■ **PARTS OF THE EXERCISE**:
1. In the German cases lesson below, which case is the subject of a sentence always in?
2. Decide whether each statement agrees with the German cases lesson below, answering yes or no and quoting the words that settle it.
(a) English has marked cases.
(b) Cases determine the endings of adjectives.
(c) In German, every noun is either masculine or feminine.

■ **PAGE EXTRACT**:
━━━━━━━━

As your German progresses, the other cases will start making more sense to you!

The vast majority of the time, when we use a German noun in a given sentence, we have to indicate two things about that noun, namely, its:

  1. gender
  2. case

While, You can learn about Gender in German by going through Learn German A1: Basic Grammar Lesson 3.

Why Cases are Important?

German and English structure sentences are very different and understanding how & why is essential.

While English does not have marked cases, you will still get the benefit of refreshing your English grammar as we compare the two languages.

Cases represent the parts of speech within a sentence. They are an important part of German grammar as they are responsible for the endings of adjectives, indefinite articles and when to use which personal pronouns.

“Der Nominativ” (nominative)

This case is the basic form of a word, just as it is found in the dictionary. So you’ve already learned it!

While, This case is used for the person, animal or thing that ‘does/ is doing’ the action within a sentence. We call that the subject of a sentence.

The subject is always in the nominative case!

Look at the examples below to see the subject in each sentence.

Der Kollege arbeitet. (The colleague is working.)
Kommt Sarah aus England? (Does Sarah come from England?)
Der Mann hat einen Bart. (The man has a beard.)
Ein Mann heiratet eine Frau. (A man marries a woman.)
Er heiratet sie. (He marries her.)
A subject usually consists of two or more words, but can also be the name of a person!

Different Articles of Noun as Nominative

While, In German all nouns are either masculine, feminine or neuter. Get complete information about articles in Learn German A1 Lesson 3.

━━━━━━━━

[Saved entries]

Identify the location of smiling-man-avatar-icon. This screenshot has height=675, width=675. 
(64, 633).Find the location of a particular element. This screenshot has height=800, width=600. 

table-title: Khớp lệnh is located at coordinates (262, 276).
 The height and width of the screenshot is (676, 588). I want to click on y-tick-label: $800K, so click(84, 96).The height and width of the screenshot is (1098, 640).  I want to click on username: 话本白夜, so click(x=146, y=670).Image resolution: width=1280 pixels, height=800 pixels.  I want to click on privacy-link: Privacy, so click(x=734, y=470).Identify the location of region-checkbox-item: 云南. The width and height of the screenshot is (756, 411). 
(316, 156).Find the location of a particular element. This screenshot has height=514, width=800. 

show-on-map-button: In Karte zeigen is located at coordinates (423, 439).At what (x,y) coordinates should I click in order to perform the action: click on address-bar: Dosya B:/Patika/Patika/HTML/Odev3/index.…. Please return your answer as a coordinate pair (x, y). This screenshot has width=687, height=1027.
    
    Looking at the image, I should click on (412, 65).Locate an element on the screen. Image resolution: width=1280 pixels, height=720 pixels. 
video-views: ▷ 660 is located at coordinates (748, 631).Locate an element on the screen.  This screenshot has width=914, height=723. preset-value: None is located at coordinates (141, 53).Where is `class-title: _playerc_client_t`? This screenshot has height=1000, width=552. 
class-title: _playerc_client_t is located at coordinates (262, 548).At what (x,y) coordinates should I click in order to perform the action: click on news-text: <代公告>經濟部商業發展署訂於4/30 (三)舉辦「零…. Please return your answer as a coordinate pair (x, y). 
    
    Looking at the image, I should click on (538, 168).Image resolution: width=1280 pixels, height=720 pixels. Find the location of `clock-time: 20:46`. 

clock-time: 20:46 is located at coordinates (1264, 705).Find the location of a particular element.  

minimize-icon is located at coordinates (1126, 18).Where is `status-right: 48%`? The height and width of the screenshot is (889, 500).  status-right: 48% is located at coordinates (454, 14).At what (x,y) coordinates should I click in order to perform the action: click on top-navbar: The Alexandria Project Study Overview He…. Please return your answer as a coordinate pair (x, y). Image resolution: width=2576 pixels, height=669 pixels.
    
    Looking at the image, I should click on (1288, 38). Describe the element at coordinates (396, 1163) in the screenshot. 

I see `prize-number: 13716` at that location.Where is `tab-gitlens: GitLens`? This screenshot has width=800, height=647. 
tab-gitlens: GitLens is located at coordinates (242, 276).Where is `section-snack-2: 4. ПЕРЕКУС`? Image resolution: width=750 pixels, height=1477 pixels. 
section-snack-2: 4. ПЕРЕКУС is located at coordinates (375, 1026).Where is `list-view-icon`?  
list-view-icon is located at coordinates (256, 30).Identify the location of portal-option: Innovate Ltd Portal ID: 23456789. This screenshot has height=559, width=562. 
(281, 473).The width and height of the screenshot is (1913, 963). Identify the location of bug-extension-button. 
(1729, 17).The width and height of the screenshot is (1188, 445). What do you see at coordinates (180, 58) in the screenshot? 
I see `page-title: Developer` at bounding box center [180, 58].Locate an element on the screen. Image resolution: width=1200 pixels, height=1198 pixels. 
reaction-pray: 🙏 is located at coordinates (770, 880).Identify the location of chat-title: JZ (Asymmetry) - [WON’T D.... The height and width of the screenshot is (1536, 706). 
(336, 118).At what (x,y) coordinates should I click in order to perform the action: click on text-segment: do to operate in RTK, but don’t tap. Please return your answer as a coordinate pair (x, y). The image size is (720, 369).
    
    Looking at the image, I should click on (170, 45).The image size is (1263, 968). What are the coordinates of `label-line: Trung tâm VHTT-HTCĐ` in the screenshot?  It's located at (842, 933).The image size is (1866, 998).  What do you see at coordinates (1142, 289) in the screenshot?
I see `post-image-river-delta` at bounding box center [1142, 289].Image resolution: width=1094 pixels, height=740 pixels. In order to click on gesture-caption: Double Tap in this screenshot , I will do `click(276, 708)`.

━━━━━━━━

■ **LIST OF SOLUTIONS**:
1. The nominative case.

2.
(a) No: "English does not have marked cases"
(b) Yes: "they are responsible for the endings of adjectives"
(c) No: "In German all nouns are either masculine, feminine or neuter."